- Julius Blackburn House
- U.S. National Register of Historic Places
- Nearest city: Georgetown, Kentucky
- Coordinates: 38°13′49″N 84°43′27″W﻿ / ﻿38.23028°N 84.72417°W
- Built: 1799
- Architect: Thomas Metcalfe
- NRHP reference No.: 77000641
- Added to NRHP: April 14, 1977

= Julius Blackburn House =

Historic house in Kentucky, United States

Julius Blackburn House, also known as Warwick, is an historic estate located in the western area of Scott County, Kentucky. The oldest section of the structure is a log cabin dating prior to 1799, with a newer stone section built by Thomas Metcalfe for Julius Blackburn in 1799. The property was added to the U.S. National Register of Historic Places on April 14, 1977.

==History==
American Revolutionary War veteran Sergeant Julius Blackburn originally settled in Woodford County, Kentucky at Blackburn's Fort in 1790 after serving with Gist's Virginia Brigade.
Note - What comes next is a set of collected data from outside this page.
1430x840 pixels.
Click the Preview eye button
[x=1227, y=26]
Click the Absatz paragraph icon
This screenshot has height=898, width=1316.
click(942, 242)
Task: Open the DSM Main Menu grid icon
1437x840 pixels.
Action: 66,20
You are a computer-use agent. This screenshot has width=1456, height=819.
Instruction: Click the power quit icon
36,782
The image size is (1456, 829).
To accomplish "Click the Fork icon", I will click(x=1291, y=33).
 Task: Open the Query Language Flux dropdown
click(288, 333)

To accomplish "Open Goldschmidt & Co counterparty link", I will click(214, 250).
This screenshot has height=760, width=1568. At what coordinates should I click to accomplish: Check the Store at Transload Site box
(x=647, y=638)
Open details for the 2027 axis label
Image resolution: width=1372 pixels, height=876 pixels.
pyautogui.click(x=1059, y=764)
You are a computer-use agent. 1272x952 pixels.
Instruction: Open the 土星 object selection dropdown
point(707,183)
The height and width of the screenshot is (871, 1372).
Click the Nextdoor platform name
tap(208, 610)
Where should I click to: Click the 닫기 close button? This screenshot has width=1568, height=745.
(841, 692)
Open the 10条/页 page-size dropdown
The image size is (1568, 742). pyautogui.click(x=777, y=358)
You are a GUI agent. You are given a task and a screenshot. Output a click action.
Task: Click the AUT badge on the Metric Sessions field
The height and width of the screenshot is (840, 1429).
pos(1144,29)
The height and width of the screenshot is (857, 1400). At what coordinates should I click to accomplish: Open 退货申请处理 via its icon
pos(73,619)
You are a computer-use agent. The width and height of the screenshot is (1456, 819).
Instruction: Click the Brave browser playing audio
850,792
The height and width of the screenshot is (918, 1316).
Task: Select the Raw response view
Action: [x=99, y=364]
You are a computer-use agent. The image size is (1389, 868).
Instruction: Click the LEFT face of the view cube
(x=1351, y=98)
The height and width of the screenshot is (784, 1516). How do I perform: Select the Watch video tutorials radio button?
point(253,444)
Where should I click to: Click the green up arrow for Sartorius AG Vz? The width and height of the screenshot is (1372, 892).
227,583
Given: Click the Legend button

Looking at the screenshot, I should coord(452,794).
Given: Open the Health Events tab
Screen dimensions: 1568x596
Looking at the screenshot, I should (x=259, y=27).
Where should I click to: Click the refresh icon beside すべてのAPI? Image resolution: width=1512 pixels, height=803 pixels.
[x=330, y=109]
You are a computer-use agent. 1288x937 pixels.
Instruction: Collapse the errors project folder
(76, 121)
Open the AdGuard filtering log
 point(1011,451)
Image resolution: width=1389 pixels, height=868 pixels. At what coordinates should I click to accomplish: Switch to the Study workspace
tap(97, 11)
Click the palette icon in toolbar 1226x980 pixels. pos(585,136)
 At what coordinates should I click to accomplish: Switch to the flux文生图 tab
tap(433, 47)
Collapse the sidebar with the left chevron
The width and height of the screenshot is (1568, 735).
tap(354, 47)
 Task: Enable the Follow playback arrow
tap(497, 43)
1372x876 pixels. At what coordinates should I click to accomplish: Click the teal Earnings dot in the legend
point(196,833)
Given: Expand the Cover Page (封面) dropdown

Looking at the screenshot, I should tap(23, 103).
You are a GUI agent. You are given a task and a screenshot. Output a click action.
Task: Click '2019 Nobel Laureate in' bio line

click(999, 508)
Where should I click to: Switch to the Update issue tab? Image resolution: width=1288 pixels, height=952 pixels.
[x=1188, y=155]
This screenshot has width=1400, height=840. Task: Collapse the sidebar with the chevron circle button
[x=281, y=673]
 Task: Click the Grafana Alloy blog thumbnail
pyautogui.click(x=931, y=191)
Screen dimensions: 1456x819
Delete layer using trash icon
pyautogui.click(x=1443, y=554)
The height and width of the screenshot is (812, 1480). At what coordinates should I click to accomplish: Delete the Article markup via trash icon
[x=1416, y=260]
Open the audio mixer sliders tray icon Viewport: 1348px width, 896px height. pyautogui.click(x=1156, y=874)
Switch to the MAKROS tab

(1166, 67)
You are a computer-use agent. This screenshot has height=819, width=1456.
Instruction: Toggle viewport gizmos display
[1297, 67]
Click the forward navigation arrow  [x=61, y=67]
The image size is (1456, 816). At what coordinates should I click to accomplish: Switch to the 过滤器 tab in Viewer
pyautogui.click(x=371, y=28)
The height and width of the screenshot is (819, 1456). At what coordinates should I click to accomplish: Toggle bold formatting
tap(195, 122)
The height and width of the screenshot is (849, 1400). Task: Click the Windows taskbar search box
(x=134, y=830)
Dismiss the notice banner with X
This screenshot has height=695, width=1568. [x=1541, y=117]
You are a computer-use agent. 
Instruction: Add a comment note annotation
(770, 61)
In 1799, Blackburn relocated to Scott County, Kentucky with his wife Elizabeth (Betsy) Scruggs. The Blackburn's moved into a log cabin and engaged stonemason Thomas Metcalfe to construct their house with stone from Chinn River Kentucky marble quarry in Woodford, County. The older log cabin joins the newer stone section to become a structure known as the Warwick House.

D.L. Nunnelly resided at the estate from 1912 until 1951, followed by John White.